▸ **PROBLEM DESCRIPTION**: Rewrite the stretch of rows from the first line through the line containing "Hooks (759, 836)" as a Markdown table with the columns Line No. and Text. Leave out any blank lines.

[Dataset items]
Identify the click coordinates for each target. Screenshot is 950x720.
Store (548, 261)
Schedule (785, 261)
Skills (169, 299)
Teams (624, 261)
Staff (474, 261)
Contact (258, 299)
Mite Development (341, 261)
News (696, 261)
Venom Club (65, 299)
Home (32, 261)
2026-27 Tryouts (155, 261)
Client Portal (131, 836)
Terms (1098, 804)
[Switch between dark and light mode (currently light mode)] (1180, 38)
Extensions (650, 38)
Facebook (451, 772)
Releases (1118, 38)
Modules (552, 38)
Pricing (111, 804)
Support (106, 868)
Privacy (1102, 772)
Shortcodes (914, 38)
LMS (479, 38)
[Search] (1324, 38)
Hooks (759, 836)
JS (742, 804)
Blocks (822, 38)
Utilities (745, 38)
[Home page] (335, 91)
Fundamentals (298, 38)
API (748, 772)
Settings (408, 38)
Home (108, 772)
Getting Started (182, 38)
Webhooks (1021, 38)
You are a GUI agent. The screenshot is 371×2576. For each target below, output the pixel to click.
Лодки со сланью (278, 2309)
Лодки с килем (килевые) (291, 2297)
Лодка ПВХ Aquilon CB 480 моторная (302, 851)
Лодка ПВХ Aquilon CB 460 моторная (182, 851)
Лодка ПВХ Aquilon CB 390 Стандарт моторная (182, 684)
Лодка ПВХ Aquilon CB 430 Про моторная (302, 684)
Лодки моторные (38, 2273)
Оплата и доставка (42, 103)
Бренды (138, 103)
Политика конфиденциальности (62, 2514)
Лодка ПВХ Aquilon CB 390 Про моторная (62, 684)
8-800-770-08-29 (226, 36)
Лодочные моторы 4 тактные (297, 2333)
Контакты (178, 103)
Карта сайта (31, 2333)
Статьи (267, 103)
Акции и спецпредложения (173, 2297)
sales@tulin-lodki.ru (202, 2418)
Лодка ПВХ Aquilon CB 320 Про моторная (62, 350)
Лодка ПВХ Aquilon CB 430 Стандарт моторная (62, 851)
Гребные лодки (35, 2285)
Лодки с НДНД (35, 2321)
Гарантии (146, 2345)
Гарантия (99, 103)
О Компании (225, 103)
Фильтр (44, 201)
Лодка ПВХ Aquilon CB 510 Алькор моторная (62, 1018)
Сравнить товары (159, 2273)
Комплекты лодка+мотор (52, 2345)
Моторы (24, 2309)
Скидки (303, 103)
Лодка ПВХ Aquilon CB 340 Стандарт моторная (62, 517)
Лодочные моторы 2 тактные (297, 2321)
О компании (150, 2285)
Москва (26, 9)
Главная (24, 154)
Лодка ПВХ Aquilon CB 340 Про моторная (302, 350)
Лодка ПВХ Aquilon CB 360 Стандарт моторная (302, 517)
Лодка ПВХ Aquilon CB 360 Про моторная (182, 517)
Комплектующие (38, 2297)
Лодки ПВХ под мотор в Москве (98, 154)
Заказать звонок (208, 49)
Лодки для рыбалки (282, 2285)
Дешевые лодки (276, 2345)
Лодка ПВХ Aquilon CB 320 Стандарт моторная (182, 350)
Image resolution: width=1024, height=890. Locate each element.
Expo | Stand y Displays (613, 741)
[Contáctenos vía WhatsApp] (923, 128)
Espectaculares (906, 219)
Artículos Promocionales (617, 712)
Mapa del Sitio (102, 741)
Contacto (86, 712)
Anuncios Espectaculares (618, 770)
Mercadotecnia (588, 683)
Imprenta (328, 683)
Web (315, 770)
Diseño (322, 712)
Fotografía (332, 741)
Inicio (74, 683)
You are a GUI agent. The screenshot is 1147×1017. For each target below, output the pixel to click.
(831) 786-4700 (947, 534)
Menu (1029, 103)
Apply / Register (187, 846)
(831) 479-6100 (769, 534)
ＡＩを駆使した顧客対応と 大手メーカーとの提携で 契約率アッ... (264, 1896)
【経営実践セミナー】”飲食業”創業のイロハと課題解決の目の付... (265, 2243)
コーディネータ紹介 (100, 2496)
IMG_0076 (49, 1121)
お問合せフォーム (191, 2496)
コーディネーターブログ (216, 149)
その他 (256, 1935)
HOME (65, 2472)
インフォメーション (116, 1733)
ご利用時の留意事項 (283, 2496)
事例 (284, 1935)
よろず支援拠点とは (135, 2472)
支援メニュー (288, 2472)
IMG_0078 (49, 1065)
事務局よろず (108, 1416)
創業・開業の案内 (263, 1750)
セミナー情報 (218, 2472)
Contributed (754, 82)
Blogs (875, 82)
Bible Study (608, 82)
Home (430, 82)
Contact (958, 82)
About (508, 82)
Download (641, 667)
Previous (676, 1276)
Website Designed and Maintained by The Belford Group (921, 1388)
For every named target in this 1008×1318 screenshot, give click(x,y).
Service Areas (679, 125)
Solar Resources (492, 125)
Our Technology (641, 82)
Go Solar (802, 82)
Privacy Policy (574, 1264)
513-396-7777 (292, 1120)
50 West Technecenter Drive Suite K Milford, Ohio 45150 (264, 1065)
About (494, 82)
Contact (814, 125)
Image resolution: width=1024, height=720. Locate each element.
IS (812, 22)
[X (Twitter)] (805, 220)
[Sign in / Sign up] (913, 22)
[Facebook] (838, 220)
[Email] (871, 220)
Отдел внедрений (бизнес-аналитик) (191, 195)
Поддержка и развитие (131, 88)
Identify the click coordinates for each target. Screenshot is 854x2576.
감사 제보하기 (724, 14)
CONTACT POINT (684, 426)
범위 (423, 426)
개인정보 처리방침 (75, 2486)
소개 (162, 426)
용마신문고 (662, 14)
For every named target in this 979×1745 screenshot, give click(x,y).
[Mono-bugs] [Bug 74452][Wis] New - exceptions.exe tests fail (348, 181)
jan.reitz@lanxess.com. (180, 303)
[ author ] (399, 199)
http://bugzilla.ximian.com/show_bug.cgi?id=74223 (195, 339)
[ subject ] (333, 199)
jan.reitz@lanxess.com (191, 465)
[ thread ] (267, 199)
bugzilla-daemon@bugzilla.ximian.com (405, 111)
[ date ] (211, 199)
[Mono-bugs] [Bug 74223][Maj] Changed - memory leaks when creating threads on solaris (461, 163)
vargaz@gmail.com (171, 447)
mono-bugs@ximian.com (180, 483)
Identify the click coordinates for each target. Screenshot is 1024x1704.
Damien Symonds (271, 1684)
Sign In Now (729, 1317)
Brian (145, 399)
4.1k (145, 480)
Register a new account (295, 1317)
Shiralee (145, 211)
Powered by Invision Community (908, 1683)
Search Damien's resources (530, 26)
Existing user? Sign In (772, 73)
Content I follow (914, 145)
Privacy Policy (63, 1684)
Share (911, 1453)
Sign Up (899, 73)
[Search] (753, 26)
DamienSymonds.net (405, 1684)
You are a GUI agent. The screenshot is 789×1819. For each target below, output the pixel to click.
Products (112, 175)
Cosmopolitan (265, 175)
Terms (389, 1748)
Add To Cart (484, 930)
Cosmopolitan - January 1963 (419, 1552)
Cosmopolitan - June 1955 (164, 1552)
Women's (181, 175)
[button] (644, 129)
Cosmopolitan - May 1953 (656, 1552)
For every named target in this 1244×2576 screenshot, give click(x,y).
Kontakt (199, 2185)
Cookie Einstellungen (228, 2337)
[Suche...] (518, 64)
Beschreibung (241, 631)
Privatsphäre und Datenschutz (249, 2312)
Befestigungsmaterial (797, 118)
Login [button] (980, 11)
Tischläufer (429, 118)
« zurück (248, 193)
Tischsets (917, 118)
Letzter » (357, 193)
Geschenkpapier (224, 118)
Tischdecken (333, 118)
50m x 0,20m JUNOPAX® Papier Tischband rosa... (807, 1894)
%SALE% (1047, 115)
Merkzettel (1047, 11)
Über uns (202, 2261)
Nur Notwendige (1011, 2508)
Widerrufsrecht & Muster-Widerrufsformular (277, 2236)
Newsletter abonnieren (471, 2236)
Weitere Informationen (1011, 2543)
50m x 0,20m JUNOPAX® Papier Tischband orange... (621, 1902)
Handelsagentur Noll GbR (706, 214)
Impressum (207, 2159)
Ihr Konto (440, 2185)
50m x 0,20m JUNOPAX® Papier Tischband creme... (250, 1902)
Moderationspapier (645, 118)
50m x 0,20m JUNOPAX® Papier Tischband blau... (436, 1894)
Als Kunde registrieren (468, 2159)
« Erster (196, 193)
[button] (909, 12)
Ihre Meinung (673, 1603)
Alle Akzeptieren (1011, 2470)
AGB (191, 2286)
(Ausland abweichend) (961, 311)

▸ **EXERCISE RESULT**:
| Line No. | Text |
|---|---|
| 1 | Identify the click coordinates for each target. Screenshot is 950x720. |
| 2 | Store (548, 261) |
| 3 | Schedule (785, 261) |
| 4 | Skills (169, 299) |
| 5 | Teams (624, 261) |
| 6 | Staff (474, 261) |
| 7 | Contact (258, 299) |
| 8 | Mite Development (341, 261) |
| 9 | News (696, 261) |
| 10 | Venom Club (65, 299) |
| 11 | Home (32, 261) |
| 12 | 2026-27 Tryouts (155, 261) |
| 13 | Client Portal (131, 836) |
| 14 | Terms (1098, 804) |
| 15 | [Switch between dark and light mode (currently light mode)] (1180, 38) |
| 16 | Extensions (650, 38) |
| 17 | Facebook (451, 772) |
| 18 | Releases (1118, 38) |
| 19 | Modules (552, 38) |
| 20 | Pricing (111, 804) |
| 21 | Support (106, 868) |
| 22 | Privacy (1102, 772) |
| 23 | Shortcodes (914, 38) |
| 24 | LMS (479, 38) |
| 25 | [Search] (1324, 38) |
| 26 | Hooks (759, 836) |